Em meio à escalada do conflito, autoridades iranianas anunciaram Mojtaba Khamenei como novo líder supremo do país, consolidando a linha dura do regime e prometendo intensificar a resistência militar diante das ofensivas estrangeiras. A mudança ocorre enquanto o país enfrenta bombardeios, sanções econômicas e crescente pressão internacional.

 

Petróleo dispara e supera US$ 115 por barril; Um dos efeitos imediatos da guerra foi a explosão no preço do petróleo. Antes da escalada militar, o barril de petróleo estava na faixa de US$ 70 a US$ 75 no mercado internacional.
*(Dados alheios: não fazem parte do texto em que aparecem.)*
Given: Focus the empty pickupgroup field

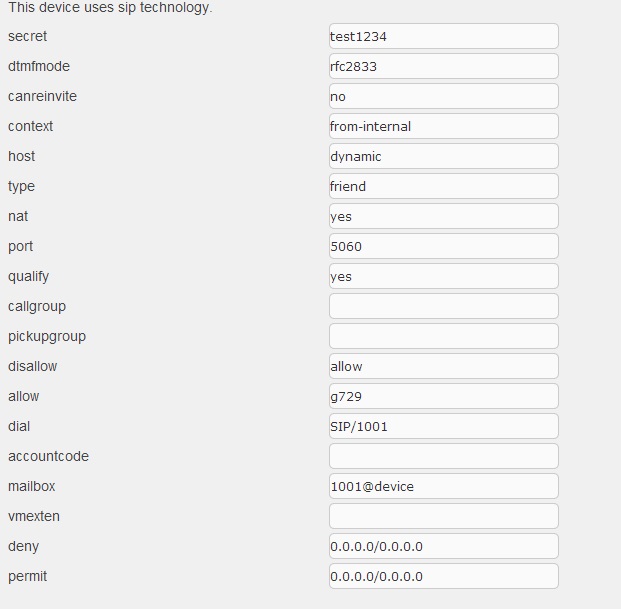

Desde o início do conflito, os preços dispararam rapidamente.

 

Atualmente:

 

Brent: chegou a cerca de US$ 119 por barril

 

WTI (referência dos EUA): também se aproximou de US$ 119

 

Isso representa uma alta superior a 60% desde o início da guerra, com picos próximos a US$ 120.

 

Especialistas alertam que, se o conflito se prolongar ou houver bloqueio do Estreito de Hormuz — por onde passa cerca de 20% do petróleo mundial — o barril pode chegar a US$ 150.

 

Combustíveis disparam nos Estados Unidos

 

O impacto já é sentido diretamente nas bombas de combustível nos EUA.

 

Antes da guerra:

 

Gasolina média: cerca de US$ 3,20 por galão

 

Após o início da escalada:

 

preços passaram de US$ 4 por galão

 

Isso representa aumento de aproximadamente 25% a 30% em poucos dias, com reajustes diários de até 10 centavos por galão em alguns estados.

 

Analistas também apontam que o preço da gasolina chegou a subir 47 centavos em apenas uma semana em algumas regiões.

 

Efeitos já começam a preocupar o Brasil

 

No Brasil, embora o impacto ainda seja indireto, especialistas alertam que a alta internacional do petróleo pode pressionar os preços internos.

 

Atualmente, os valores médios nacionais estão próximos de:

 

Gasolina: entre R$ 5,80 e R$ 6,40 por litro

 

Diesel: entre R$ 5,70 e R$ 6,20 por litro

 

Com o barril acima de US$ 100, economistas avaliam que novos reajustes podem ocorrer nas próximas semanas, principalmente se a guerra provocar novas interrupções no transporte de petróleo no Oriente Médio.

 

Além do combustível, a alta da energia pode provocar:

 

aumento no preço do frete

 

encarecimento de alimentos

 

pressão inflacionária global

 

desaceleração econômica em vários países.

 

Cenário ainda é incerto

 

Analistas internacionais afirmam que o conflito pode continuar pressionando os mercados globais enquanto persistirem ataques a instalações petrolíferas e rotas marítimas estratégicas.

 

Governos do G7 discutem inclusive liberar reservas estratégicas de petróleo para tentar conter a escalada de preços.

 

Enquanto isso, o mundo acompanha com preocupação o avanço da guerra no Oriente Médio e seus reflexos diretos na economia global.